• [Extracted material]
■ ■ ■ ■

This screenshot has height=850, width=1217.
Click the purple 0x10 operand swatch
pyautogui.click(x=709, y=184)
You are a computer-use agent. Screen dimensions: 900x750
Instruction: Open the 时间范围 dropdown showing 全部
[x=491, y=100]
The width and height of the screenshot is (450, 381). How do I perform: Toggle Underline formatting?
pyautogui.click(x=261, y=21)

■ ■ ■ ■

• [Problem description] Your task is to return the full listing exactly as it was given.

• [Solution for this problem]
This screenshot has height=850, width=1217.
Click the purple 0x10 operand swatch
pyautogui.click(x=709, y=184)
You are a computer-use agent. Screen dimensions: 900x750
Instruction: Open the 时间范围 dropdown showing 全部
[x=491, y=100]
The width and height of the screenshot is (450, 381). How do I perform: Toggle Underline formatting?
pyautogui.click(x=261, y=21)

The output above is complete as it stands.